The unfenced Serolo Safari Camp offers accommodation in five fully-serviced safari-style tents with each tent sleeping two persons. All of the tents have two single beds, electric fans, electric and hurricane lamps. There are en-suite showers with hot water and flush toilets and all bed linen and towels are provided. There is a central lapa / dining area with a fire-pit on the main deck. The camp has 220V electricity and a spotlight overlooks the waterhole at Serolo Camp. Game such as Elephants, Leopard, Bushbuck, Bush Pig, Warthog and African Wild Cat may possibly be seen drinking at the waterhole just below the camp.
Tuli Wilderness is home to a
diverse range of wildlife and the
Tuli Area boasts the world’s largest
elephant population on privately-
owned land (over 1800 elephants) -
offering some incredible sightings
and providing fantastic photographic opportunities. Our private and exclusive 24 000 acre unfenced concession borders the great Limpopo River at its Southern end and the Motloutse
River to the East and encompasses riverine thickets, mopane veld, open plains and boulder-strewn sandstone ecosystems, complete with the game one would expect.
Lion, Leopard, Cheetah, Spotted and Brown Hyaena are amongst the many carnivore species that occur within the reserve. Large herds of free-roaming Eland, Zebra and Wildebeest are seen regularly and many other plains game species are also to be found in the area.
The Tuli area – which falls within the famous Kalahari geological system – is rich in archaeological heritage with beautiful San rock art sites having been discovered alongside numerous archaeological sites dating back from the Stone Age. Scattered artefacts are still being discovered over the concession.
Game-viewing is excellent during the drier months of April to October and the southern night- skies appear to be studded with more stars than the other seasons. The stark beauty of the landscape towards the end of the dry season is synonymous with the Tswana word “tuli” (meaning dust).

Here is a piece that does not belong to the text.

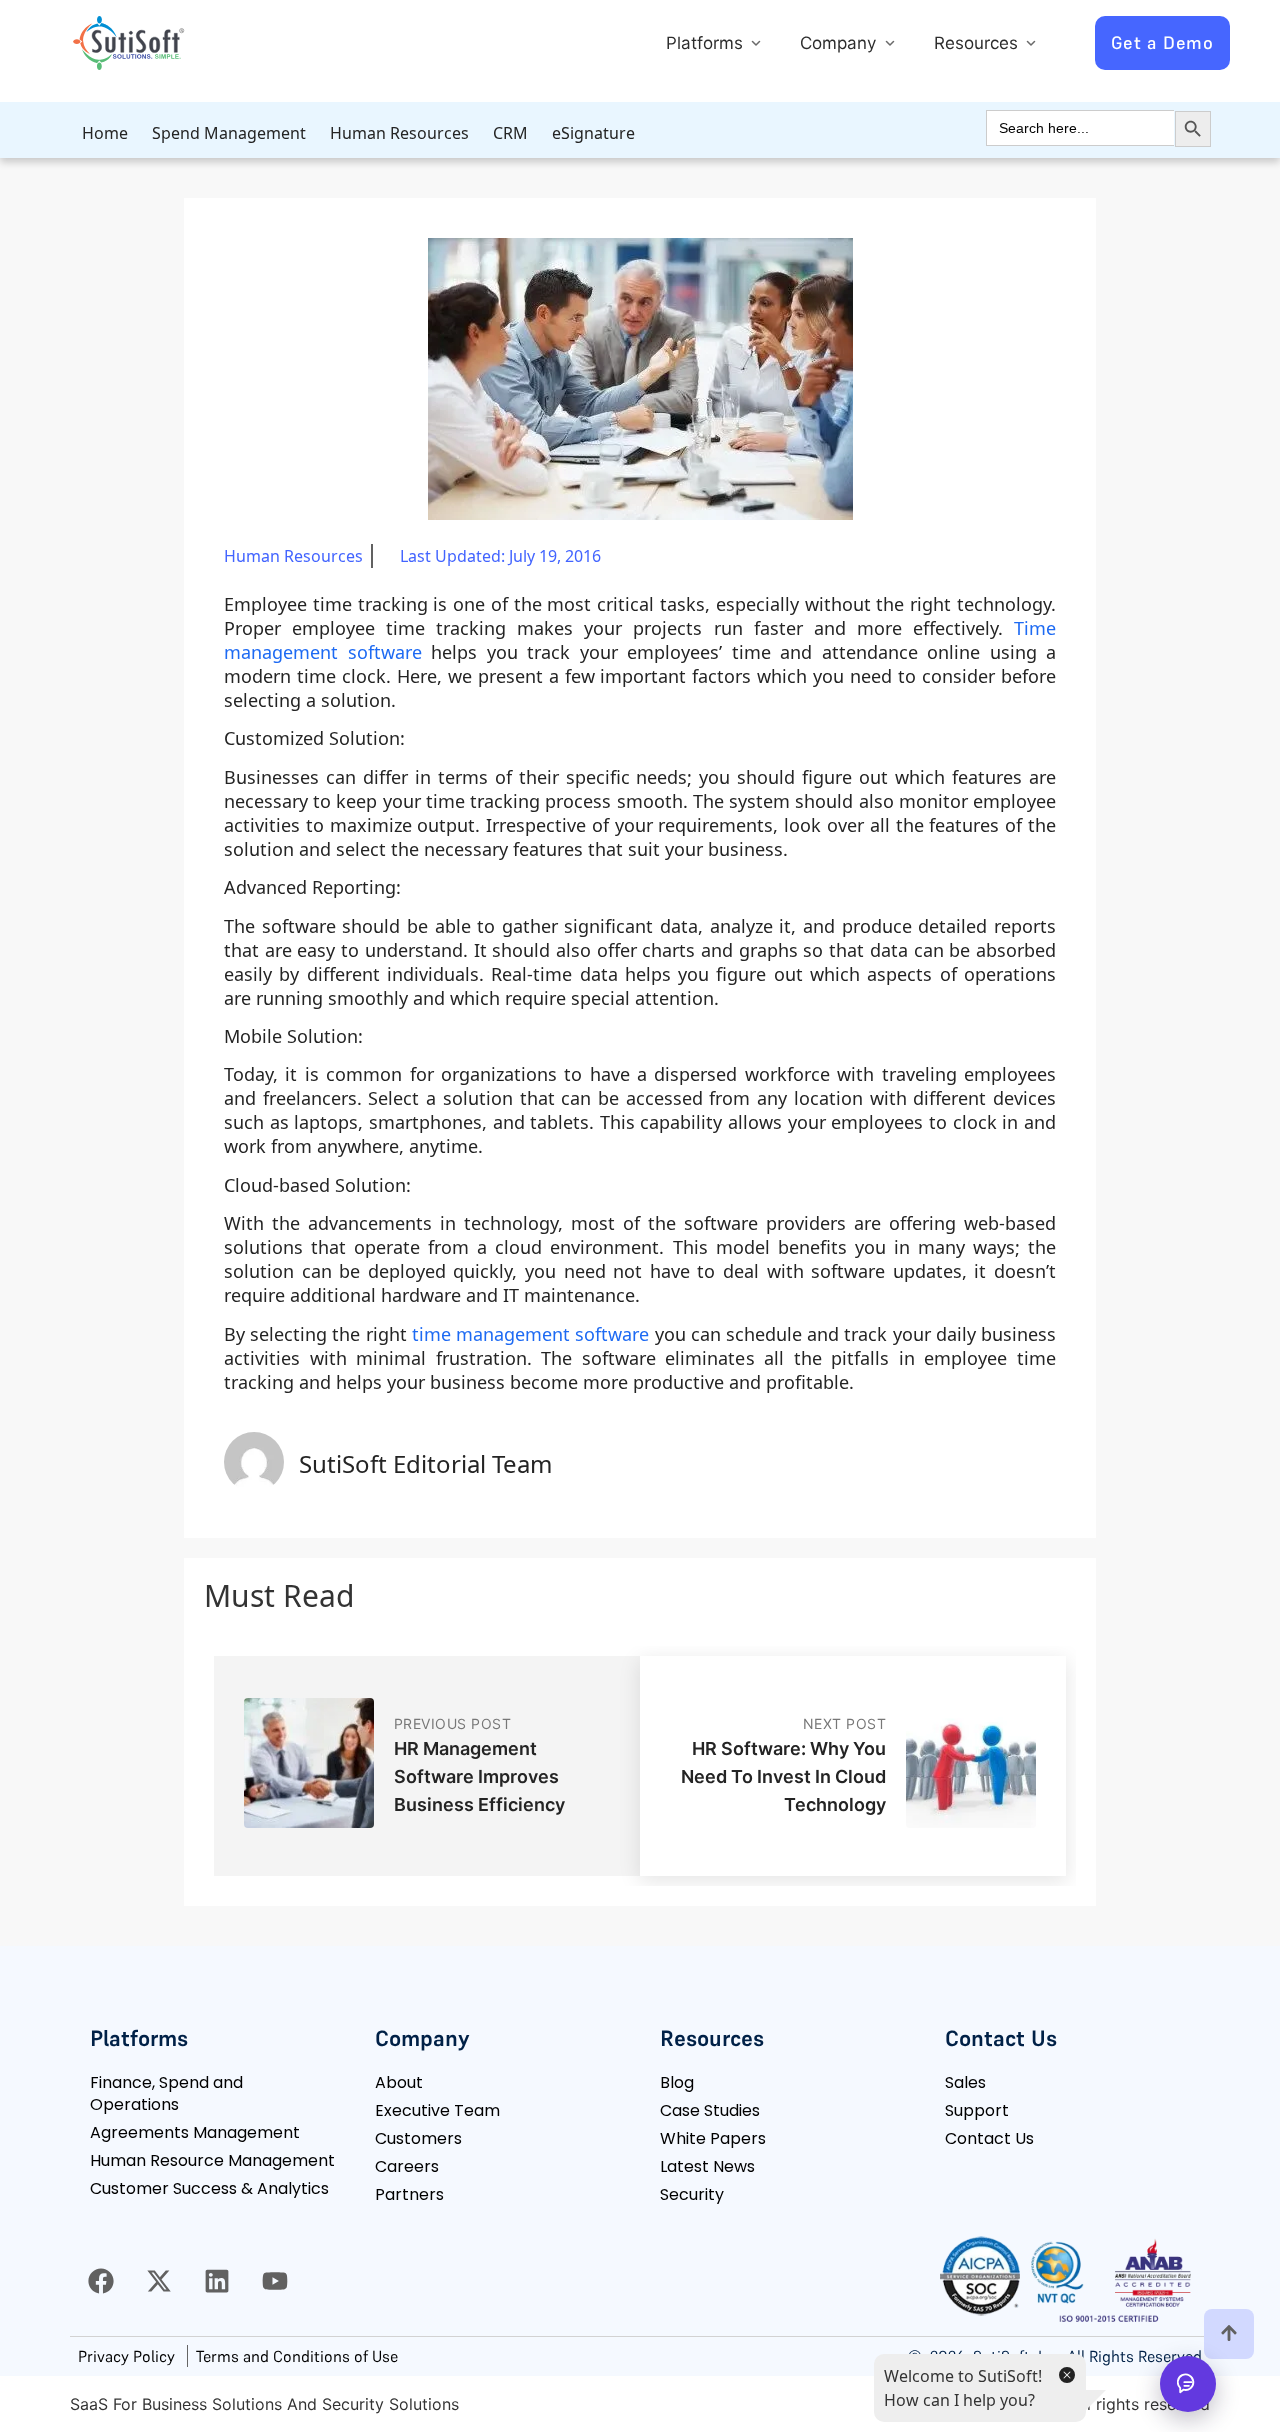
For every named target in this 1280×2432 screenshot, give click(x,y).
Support (977, 2110)
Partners (409, 2194)
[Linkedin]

The ‘green season’ occurs from November to March and this is when the African bush takes on a whole new look. Most animals produce their young while the migrant birds return to their sunny southern African summer homes. Once the rains return to the region, the bush lays a lush green floral carpet and the sky is spectacularly blue, all combining to make this a special season to visit.